**ABOUT THIS TASK**: Below is a piece about Elon Musk, Twitter, and government pressure over speech rules. Pick up the piece right after its last sentence and carry it forward.

**READING TEXT**:
*** Block opens ***
If Elon Musk truly believes that Twitter is a front in the “battle for the future of civilization,” he has a chance to prove it.
The Biden administration has already threatened to investigate Musk on multiple occasions, which isn’t surprising considering its unprecedented antagonizing about free expression.
Democrats such as Sen. Elizabeth Warren of Massachusetts have promised to create new “rules” governing discourse on the private social media platform. (Remember when leftists were pretending to be fans of free-association rights?)
Hillary Clinton’s approach has been more sweeping, calling for the European Union to create a technocratic speech regime to govern American companies to “bolster global democracy before it’s too late.”
And Europe has answered the call. Thierry Breton, the EU’s commissar of “internal market,” says: “Twitter will have to implement transparent user policies, significantly reinforce content moderation and protect freedom of speech, tackle disinformation with resolve, and limit targeted advertising.”
Reuters news agency notes: “Breton told Musk he must adhere to a checklist of rules, including ditching an ‘arbitrary’ approach to reinstating banned users and agreeing to an ‘extensive independent audit’ of the platform by next year.”
*** Block closes ***
**DATA RECORDS**:
*** Block opens ***
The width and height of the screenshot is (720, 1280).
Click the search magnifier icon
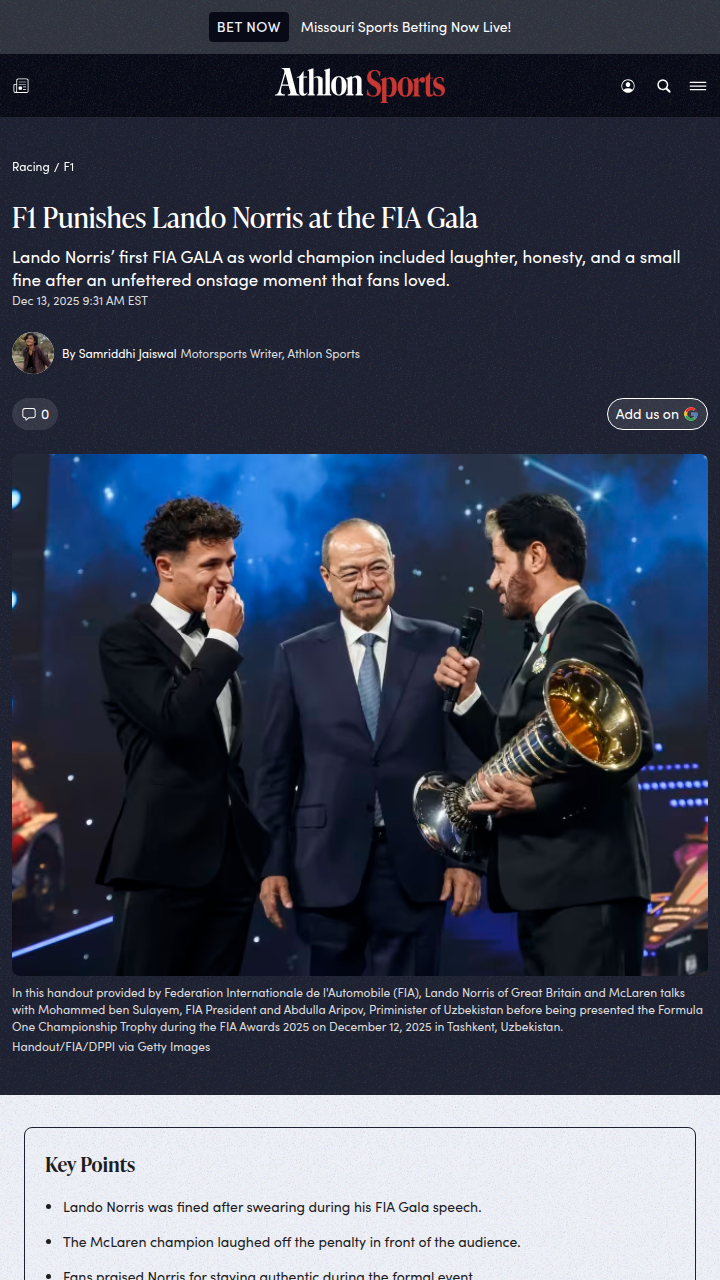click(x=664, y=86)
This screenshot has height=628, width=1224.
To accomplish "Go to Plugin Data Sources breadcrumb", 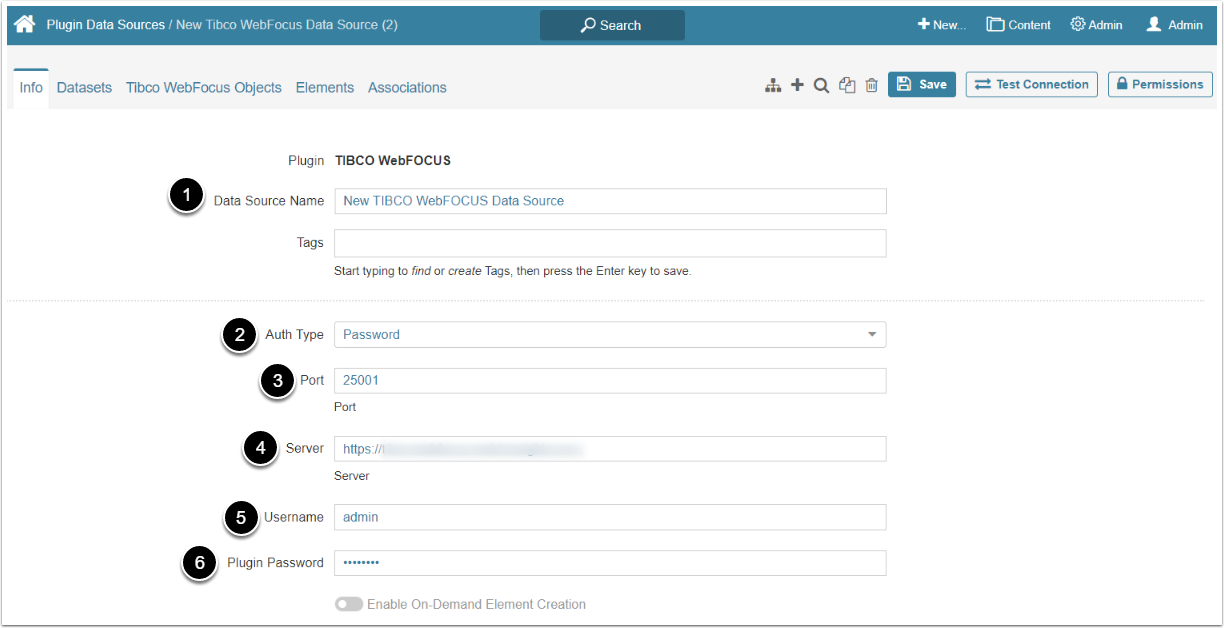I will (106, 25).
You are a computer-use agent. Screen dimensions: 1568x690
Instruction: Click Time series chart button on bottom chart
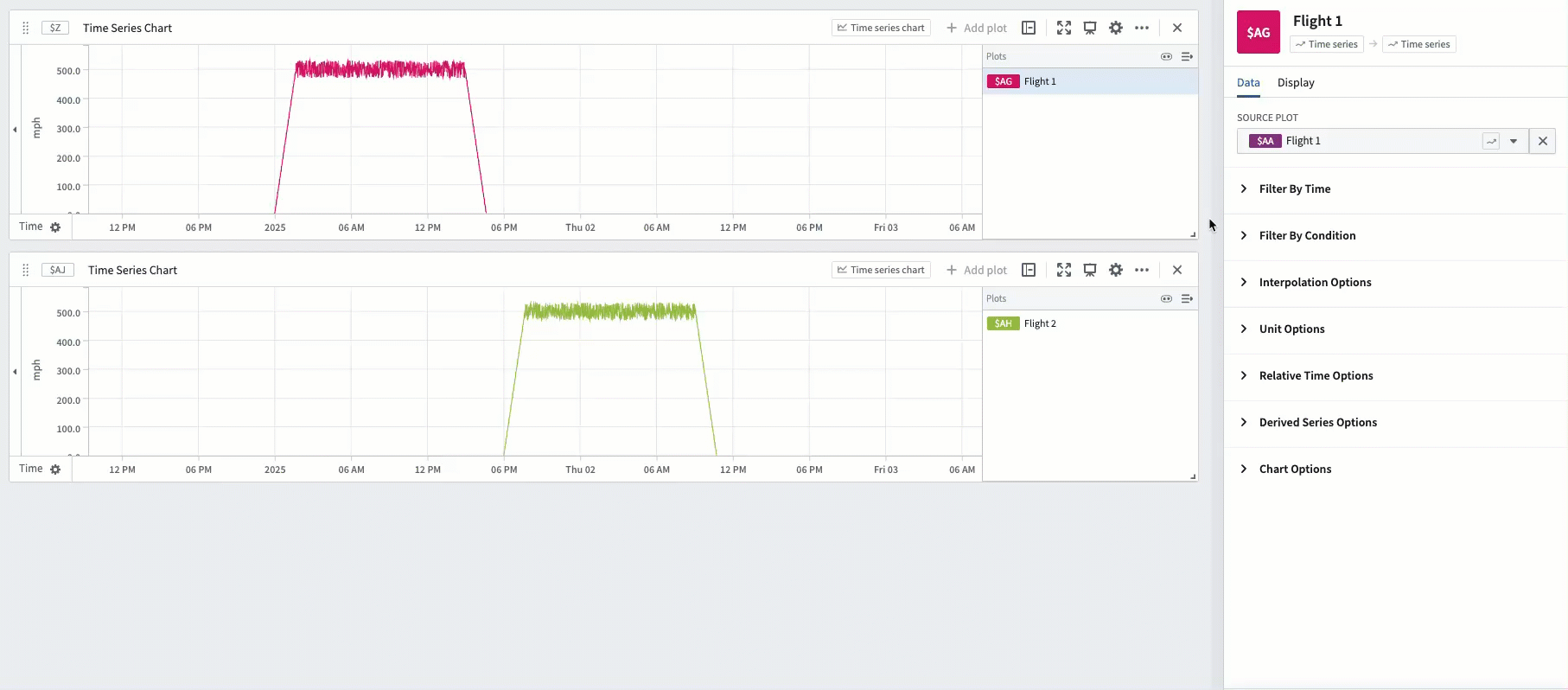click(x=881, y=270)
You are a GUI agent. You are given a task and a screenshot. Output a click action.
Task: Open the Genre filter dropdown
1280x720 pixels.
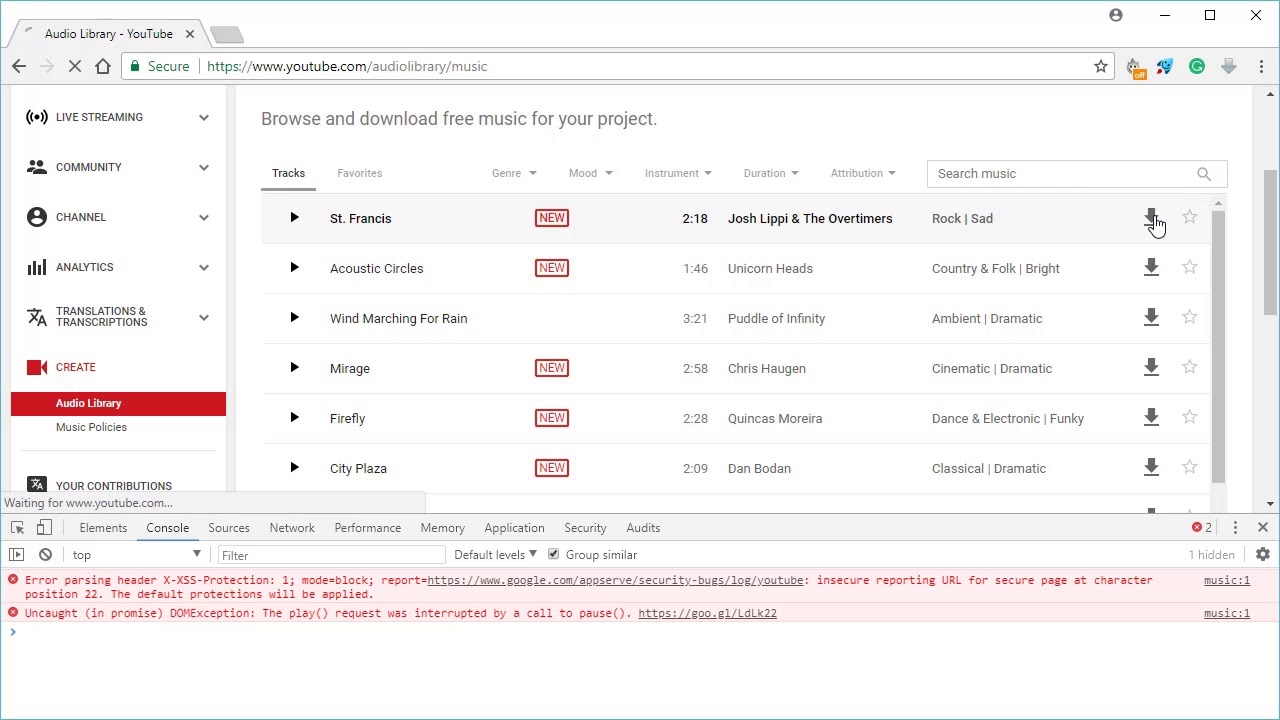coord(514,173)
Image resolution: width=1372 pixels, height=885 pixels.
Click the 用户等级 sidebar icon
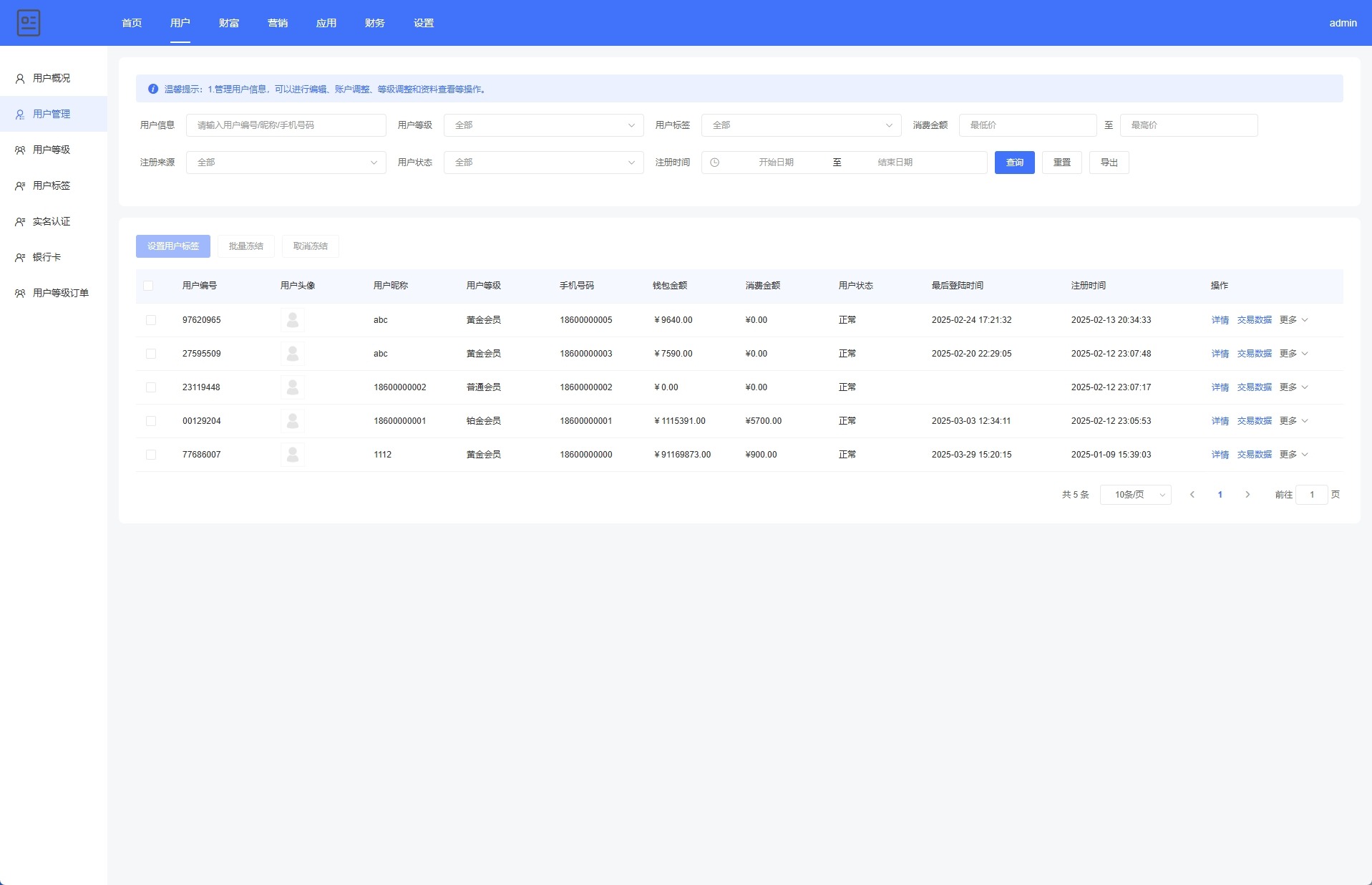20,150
*** Block closes ***
**ANSWER**:
For one thing, the EU’s demands are in direct conflict with each other. The state can’t protect “freedom of speech” and compel private institutions to “tackle disinformation” and “reinforce content moderation.” Speech is not free if it needs the state’s imprimatur. And American companies should not function under the authoritarian diktats of the Chicoms or the EU nomenklatura.
It’s helpful to remember that the European Union does not share Musk’s liberal conception of “free speech” as an inalienable right, but rather it views open discourse as a government-provided privilege.
Article 10 of the European Convention on Human Rights begins by promising “the right to freedom of expression,” but soon warns that speech is contingent on the vagaries, conditions, and restrictions of “national security,” “territorial integrity,” the prevention of “disorder or crime,” and “health or morals.”
Or, in other words, the state arbitrarily can impose limits at will—which sounds a lot like the contemporary American Left’s emerging position on free speech.
Nearly every censor in the history of mankind has argued that speech should be curbed to fight existential threats to society. And nearly every censor in history, sooner or later, expands the threat to undercut the rights of their political opponents.
As anyone who’s been paying attention for the past few years knows, the concept of “dis-” or “mis-” information has been abused for partisan purposes—whether the state colludes with Facebook to ban discussion of the origins of COVID-19 to appease China or pressures tech companies to suppress legitimate news during election season to bolster preferred candidates. This goes on openly in Europe.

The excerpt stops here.